(What you will do) The word "computer" marks the lines to find; copy every such line from the data below.
[Supplied material]
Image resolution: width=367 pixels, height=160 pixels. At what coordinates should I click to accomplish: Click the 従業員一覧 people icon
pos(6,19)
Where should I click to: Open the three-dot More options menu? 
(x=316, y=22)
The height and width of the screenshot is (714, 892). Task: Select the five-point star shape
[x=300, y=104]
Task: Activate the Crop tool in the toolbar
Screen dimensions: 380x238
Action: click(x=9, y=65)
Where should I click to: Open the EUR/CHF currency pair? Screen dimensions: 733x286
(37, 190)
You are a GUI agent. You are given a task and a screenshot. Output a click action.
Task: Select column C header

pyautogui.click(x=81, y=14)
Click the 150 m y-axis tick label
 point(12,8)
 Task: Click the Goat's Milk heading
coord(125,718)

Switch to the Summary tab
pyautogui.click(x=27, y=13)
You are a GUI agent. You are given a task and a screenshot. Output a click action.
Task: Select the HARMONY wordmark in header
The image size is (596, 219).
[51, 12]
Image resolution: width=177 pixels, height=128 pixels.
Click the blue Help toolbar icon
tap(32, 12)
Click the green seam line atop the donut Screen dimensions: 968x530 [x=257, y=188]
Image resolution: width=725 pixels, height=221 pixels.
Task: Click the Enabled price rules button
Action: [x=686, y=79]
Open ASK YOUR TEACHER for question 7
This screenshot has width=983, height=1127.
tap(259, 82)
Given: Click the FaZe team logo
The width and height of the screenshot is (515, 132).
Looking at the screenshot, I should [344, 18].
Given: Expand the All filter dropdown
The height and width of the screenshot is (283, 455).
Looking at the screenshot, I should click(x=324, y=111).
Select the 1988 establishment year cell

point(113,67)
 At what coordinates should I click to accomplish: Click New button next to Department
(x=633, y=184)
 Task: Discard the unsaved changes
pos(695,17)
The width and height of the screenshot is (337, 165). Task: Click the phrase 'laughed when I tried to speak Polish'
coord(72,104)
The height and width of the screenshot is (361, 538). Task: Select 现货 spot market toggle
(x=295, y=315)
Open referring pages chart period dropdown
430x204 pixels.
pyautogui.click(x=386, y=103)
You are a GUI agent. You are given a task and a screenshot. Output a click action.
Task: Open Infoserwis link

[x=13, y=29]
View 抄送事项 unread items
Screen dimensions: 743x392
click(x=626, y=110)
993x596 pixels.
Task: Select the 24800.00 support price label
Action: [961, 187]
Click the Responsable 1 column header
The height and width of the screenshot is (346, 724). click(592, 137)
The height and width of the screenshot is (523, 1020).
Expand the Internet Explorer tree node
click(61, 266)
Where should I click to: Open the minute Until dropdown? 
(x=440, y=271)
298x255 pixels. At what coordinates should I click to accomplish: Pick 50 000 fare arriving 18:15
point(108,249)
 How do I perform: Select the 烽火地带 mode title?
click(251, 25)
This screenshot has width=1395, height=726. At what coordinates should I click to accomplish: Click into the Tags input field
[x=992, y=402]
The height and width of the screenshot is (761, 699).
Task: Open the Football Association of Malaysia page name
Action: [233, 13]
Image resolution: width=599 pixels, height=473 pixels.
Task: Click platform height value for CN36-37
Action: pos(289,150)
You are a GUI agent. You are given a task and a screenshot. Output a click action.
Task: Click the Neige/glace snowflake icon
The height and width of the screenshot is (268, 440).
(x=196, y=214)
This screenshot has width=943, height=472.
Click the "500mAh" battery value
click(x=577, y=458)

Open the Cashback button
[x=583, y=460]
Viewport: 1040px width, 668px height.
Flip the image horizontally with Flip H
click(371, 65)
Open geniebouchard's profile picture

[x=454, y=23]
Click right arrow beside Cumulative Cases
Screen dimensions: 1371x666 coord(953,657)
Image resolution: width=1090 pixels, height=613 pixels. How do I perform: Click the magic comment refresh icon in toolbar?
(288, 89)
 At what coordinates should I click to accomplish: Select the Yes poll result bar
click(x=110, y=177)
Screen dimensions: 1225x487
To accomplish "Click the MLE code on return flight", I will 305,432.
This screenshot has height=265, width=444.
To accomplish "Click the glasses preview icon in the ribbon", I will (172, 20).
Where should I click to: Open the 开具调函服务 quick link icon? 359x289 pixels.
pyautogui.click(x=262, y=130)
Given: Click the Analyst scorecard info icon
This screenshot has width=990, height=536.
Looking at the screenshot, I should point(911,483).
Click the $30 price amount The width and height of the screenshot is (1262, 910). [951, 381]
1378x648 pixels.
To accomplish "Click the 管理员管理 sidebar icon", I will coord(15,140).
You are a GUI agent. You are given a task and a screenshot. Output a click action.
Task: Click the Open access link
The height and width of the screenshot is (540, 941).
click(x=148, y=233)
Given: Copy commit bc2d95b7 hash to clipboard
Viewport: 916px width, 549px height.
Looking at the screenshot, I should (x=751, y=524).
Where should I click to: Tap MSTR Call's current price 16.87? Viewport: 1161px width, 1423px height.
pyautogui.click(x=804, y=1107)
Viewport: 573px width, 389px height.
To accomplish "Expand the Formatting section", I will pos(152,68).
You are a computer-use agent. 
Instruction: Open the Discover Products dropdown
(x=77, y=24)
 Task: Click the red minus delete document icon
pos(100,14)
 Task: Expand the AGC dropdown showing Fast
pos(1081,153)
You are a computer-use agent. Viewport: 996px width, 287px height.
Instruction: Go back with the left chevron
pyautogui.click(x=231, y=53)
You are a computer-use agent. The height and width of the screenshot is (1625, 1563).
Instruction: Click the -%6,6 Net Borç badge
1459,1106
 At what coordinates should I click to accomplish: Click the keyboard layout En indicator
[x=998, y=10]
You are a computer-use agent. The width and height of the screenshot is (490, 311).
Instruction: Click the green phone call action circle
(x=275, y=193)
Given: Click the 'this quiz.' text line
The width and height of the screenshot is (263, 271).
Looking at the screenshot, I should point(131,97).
[/Supplied material]
(Answer below)
You are a computer-use agent. 
You are a computer-use agent. Viewport: 996px width, 287px height.
You are a computer-use agent. The height and width of the screenshot is (1625, 1563).
You are a computer-use agent. The width and height of the screenshot is (490, 311).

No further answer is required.